# What is required
Rewrite the listing below, changing every occurrence of "Locate each element" to "Find each element" and leaving all other text as it is.
— Start of Record excerpts —
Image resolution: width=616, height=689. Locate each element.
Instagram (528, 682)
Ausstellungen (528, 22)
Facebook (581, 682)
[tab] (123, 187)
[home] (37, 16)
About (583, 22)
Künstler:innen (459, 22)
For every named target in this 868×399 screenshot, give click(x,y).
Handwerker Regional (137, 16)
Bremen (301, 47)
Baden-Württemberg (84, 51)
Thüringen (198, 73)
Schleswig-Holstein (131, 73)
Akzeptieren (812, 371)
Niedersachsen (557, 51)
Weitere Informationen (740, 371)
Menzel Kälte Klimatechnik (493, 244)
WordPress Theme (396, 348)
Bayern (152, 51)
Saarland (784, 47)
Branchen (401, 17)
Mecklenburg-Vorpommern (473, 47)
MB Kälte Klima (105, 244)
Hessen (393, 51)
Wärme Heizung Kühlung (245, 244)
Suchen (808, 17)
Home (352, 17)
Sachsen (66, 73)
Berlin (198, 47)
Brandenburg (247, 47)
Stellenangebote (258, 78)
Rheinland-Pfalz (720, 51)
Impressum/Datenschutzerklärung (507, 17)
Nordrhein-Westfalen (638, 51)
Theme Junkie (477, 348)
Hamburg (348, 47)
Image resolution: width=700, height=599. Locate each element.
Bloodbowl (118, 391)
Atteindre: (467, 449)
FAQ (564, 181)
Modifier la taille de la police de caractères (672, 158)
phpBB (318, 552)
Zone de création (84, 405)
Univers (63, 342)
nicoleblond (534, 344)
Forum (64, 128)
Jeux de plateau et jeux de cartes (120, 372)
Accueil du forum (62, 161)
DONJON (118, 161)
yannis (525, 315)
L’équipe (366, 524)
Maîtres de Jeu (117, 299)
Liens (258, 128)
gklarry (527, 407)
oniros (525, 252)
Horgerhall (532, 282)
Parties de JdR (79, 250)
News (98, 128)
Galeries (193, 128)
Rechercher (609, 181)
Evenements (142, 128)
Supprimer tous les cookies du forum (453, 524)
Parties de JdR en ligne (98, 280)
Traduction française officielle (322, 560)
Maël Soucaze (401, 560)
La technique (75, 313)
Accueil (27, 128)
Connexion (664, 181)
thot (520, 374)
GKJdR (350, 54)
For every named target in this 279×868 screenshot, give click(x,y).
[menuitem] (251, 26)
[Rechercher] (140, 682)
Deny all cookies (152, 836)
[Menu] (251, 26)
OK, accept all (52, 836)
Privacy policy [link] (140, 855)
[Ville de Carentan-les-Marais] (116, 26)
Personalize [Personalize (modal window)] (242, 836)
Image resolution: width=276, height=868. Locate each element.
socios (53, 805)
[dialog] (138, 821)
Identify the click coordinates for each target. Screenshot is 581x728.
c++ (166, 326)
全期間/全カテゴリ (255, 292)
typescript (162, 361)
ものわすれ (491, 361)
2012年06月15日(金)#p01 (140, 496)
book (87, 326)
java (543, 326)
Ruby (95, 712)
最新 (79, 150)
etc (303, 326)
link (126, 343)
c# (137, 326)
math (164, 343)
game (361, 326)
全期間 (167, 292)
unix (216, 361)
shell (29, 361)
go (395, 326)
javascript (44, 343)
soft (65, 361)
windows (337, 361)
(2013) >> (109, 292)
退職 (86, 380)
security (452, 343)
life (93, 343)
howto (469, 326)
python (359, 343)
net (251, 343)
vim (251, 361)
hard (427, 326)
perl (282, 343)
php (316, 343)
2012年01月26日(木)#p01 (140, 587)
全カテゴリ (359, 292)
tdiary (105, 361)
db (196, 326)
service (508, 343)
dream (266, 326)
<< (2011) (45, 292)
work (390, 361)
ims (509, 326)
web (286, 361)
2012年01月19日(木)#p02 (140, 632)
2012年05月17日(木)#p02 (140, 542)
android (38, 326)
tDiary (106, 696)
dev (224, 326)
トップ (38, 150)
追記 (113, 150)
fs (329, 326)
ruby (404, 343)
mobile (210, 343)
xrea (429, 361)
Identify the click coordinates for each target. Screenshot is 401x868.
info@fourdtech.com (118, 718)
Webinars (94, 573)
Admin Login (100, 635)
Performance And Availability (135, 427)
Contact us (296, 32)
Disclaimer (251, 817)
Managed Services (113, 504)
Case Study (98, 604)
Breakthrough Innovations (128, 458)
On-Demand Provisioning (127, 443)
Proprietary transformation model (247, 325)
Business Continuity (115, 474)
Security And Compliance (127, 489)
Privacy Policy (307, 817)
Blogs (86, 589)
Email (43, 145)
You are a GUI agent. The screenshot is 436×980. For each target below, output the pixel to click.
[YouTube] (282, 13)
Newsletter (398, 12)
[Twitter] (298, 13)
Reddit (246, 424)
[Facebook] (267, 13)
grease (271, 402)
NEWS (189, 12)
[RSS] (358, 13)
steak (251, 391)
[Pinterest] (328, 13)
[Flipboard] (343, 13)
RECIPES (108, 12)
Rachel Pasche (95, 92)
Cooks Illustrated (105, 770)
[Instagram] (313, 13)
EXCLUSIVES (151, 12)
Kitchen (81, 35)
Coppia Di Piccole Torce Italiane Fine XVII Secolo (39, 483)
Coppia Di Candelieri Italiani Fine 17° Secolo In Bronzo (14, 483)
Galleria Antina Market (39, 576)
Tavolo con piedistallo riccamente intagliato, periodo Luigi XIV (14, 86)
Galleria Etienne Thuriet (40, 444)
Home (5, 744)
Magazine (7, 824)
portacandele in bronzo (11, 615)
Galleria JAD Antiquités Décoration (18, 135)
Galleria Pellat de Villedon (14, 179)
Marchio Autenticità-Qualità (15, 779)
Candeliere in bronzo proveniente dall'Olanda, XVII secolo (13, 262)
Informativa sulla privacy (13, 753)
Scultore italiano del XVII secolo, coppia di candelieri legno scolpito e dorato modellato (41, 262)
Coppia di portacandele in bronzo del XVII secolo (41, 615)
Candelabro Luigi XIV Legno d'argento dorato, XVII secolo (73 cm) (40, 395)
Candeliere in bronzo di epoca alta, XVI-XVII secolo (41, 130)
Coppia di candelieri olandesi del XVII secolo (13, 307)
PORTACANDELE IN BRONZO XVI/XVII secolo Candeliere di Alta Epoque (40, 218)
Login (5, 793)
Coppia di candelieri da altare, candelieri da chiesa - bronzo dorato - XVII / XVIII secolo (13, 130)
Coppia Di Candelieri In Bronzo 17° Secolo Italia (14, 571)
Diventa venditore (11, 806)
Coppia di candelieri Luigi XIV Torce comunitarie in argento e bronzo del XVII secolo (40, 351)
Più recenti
— End of Record excerpts —
# The output
Image resolution: width=616, height=689. Find each element.
Instagram (528, 682)
Ausstellungen (528, 22)
Facebook (581, 682)
[tab] (123, 187)
[home] (37, 16)
About (583, 22)
Künstler:innen (459, 22)
For every named target in this 868×399 screenshot, give click(x,y).
Handwerker Regional (137, 16)
Bremen (301, 47)
Baden-Württemberg (84, 51)
Thüringen (198, 73)
Schleswig-Holstein (131, 73)
Akzeptieren (812, 371)
Niedersachsen (557, 51)
Weitere Informationen (740, 371)
Menzel Kälte Klimatechnik (493, 244)
WordPress Theme (396, 348)
Bayern (152, 51)
Saarland (784, 47)
Branchen (401, 17)
Mecklenburg-Vorpommern (473, 47)
MB Kälte Klima (105, 244)
Hessen (393, 51)
Wärme Heizung Kühlung (245, 244)
Suchen (808, 17)
Home (352, 17)
Sachsen (66, 73)
Berlin (198, 47)
Brandenburg (247, 47)
Stellenangebote (258, 78)
Rheinland-Pfalz (720, 51)
Impressum/Datenschutzerklärung (507, 17)
Nordrhein-Westfalen (638, 51)
Theme Junkie (477, 348)
Hamburg (348, 47)
Image resolution: width=700, height=599. Find each element.
Bloodbowl (118, 391)
Atteindre: (467, 449)
FAQ (564, 181)
Modifier la taille de la police de caractères (672, 158)
phpBB (318, 552)
Zone de création (84, 405)
Univers (63, 342)
nicoleblond (534, 344)
Forum (64, 128)
Jeux de plateau et jeux de cartes (120, 372)
Accueil du forum (62, 161)
DONJON (118, 161)
yannis (525, 315)
L’équipe (366, 524)
Maîtres de Jeu (117, 299)
Liens (258, 128)
gklarry (527, 407)
oniros (525, 252)
Horgerhall (532, 282)
Parties de JdR (79, 250)
News (98, 128)
Galeries (193, 128)
Rechercher (609, 181)
Evenements (142, 128)
Supprimer tous les cookies du forum (453, 524)
Parties de JdR en ligne (98, 280)
Traduction française officielle (322, 560)
Maël Soucaze (401, 560)
La technique (75, 313)
Accueil (27, 128)
Connexion (664, 181)
thot (520, 374)
GKJdR (350, 54)
For every named target in this 279×868 screenshot, give click(x,y).
[menuitem] (251, 26)
[Rechercher] (140, 682)
Deny all cookies (152, 836)
[Menu] (251, 26)
OK, accept all (52, 836)
Privacy policy [link] (140, 855)
[Ville de Carentan-les-Marais] (116, 26)
Personalize [Personalize (modal window)] (242, 836)
Image resolution: width=276, height=868. Find each element.
socios (53, 805)
[dialog] (138, 821)
Identify the click coordinates for each target. Screenshot is 581x728.
c++ (166, 326)
全期間/全カテゴリ (255, 292)
typescript (162, 361)
ものわすれ (491, 361)
2012年06月15日(金)#p01 (140, 496)
book (87, 326)
java (543, 326)
Ruby (95, 712)
最新 (79, 150)
etc (303, 326)
link (126, 343)
c# (137, 326)
math (164, 343)
game (361, 326)
全期間 (167, 292)
unix (216, 361)
shell (29, 361)
go (395, 326)
javascript (44, 343)
soft (65, 361)
windows (337, 361)
(2013) >> (109, 292)
退職 (86, 380)
security (452, 343)
life (93, 343)
howto (469, 326)
python (359, 343)
net (251, 343)
vim (251, 361)
hard (427, 326)
perl (282, 343)
php (316, 343)
2012年01月26日(木)#p01 (140, 587)
全カテゴリ (359, 292)
tdiary (105, 361)
db (196, 326)
service (508, 343)
dream (266, 326)
<< (2011) (45, 292)
work (390, 361)
ims (509, 326)
web (286, 361)
2012年01月19日(木)#p02 (140, 632)
2012年05月17日(木)#p02 (140, 542)
android (38, 326)
tDiary (106, 696)
dev (224, 326)
トップ (38, 150)
追記 (113, 150)
fs (329, 326)
ruby (404, 343)
mobile (210, 343)
xrea (429, 361)
Identify the click coordinates for each target. Screenshot is 401x868.
info@fourdtech.com (118, 718)
Webinars (94, 573)
Admin Login (100, 635)
Performance And Availability (135, 427)
Contact us (296, 32)
Disclaimer (251, 817)
Managed Services (113, 504)
Case Study (98, 604)
Breakthrough Innovations (128, 458)
On-Demand Provisioning (127, 443)
Proprietary transformation model (247, 325)
Business Continuity (115, 474)
Security And Compliance (127, 489)
Privacy Policy (307, 817)
Blogs (86, 589)
Email (43, 145)
You are a GUI agent. The screenshot is 436×980. For each target below, output the pixel to click.
[YouTube] (282, 13)
Newsletter (398, 12)
[Twitter] (298, 13)
Reddit (246, 424)
[Facebook] (267, 13)
grease (271, 402)
NEWS (189, 12)
[RSS] (358, 13)
steak (251, 391)
[Pinterest] (328, 13)
[Flipboard] (343, 13)
RECIPES (108, 12)
Rachel Pasche (95, 92)
Cooks Illustrated (105, 770)
[Instagram] (313, 13)
EXCLUSIVES (151, 12)
Kitchen (81, 35)
Coppia Di Piccole Torce Italiane Fine XVII Secolo (39, 483)
Coppia Di Candelieri Italiani Fine 17° Secolo In Bronzo (14, 483)
Galleria Antina Market (39, 576)
Tavolo con piedistallo riccamente intagliato, periodo Luigi XIV (14, 86)
Galleria Etienne Thuriet (40, 444)
Home (5, 744)
Magazine (7, 824)
portacandele in bronzo (11, 615)
Galleria JAD Antiquités Décoration (18, 135)
Galleria Pellat de Villedon (14, 179)
Marchio Autenticità-Qualità (15, 779)
Candeliere in bronzo proveniente dall'Olanda, XVII secolo (13, 262)
Informativa sulla privacy (13, 753)
Scultore italiano del XVII secolo, coppia di candelieri legno scolpito e dorato modellato (41, 262)
Coppia di portacandele in bronzo del XVII secolo (41, 615)
Candelabro Luigi XIV Legno d'argento dorato, XVII secolo (73 cm) (40, 395)
Candeliere in bronzo di epoca alta, XVI-XVII secolo (41, 130)
Coppia di candelieri olandesi del XVII secolo (13, 307)
PORTACANDELE IN BRONZO XVI/XVII secolo Candeliere di Alta Epoque (40, 218)
Login (5, 793)
Coppia di candelieri da altare, candelieri da chiesa - bronzo dorato - XVII / XVIII secolo (13, 130)
Coppia Di Candelieri In Bronzo 17° Secolo Italia (14, 571)
Diventa venditore (11, 806)
Coppia di candelieri Luigi XIV Torce comunitarie in argento e bronzo del XVII secolo (40, 351)
Più recenti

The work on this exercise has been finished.